The Executive Committee of the Medical and Dental Professions Board resolved in June 2011 that:

“A practitioner would remain responsible for his or her own accounts in respect of professional services rendered by him or her, including the collection of monies from patients in settlement of such accounts, whether or not a cession of the whole or a portion of such practitioner’s book debts had been affected. The Board does not express a view on financial arrangements which practitioners make with financial institutions in respect of such accounts, saving to record that the practitioner would remain personally and professionally responsible and accountable to the Board and to his or her patients in respect of these accounts”.

 

Refusing to see patients due to non-payment of accounts:

In August 2000 the Executive Committee of the Medical and Dental Professions Board resolved that:

  • a medical practitioner or dentist had the right to refuse treatment to a patient, but he or she could be held professionally accountable should that patient unduly suffer or die because of his or her refusal to treat the patient concerned; ]
  • possible complications or interruption of treatment of a patient, especially of a child, should be fully explained to the patient or parent;
  • a doctor may consider legal remedy to encourage a patient to pay his or her outstanding account, but the consequence of such action should be fully explained to the patient;
  • a medical practitioner or dentist may under no circumstances refuse to treat a patient in the case of an emergency.

The Constitutional Court in Soobramoney v Minister of Health (Kwazulu-Natal) helped define what emergency medical treatment means in terms of section 27(3) of the Constitution. The applicant was suffering from renal failure which required on-going dialysis treatment in order to keep him alive. Mr. Soobramoney claimed that because the treatment was life-saving, it should be considered “emergency medical treatment” which cannot be refused.

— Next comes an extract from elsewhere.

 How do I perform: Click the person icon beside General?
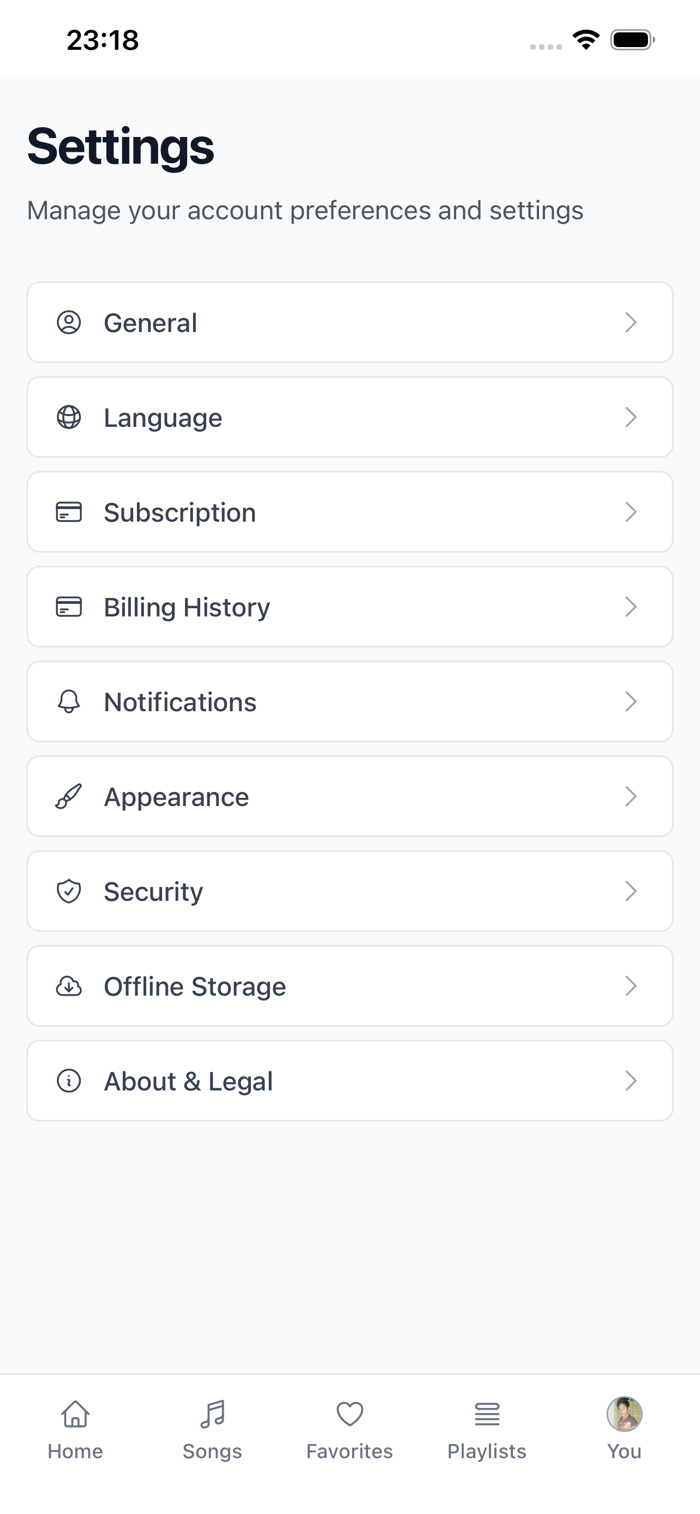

The Court, however, said that “emergency medical treatment” refers to treatment that is necessary because of a “sudden catastrophe which calls for immediate medical attention”. A person suffering from a treatable but incurable condition, such as renal failure, does not fall within the protection of section 27(3) of the Constitution, but is instead protected by the obligations imposed on the state by section 27(2), which requires the state to take all reasonable measures to ensure access to health care services is progressively realised.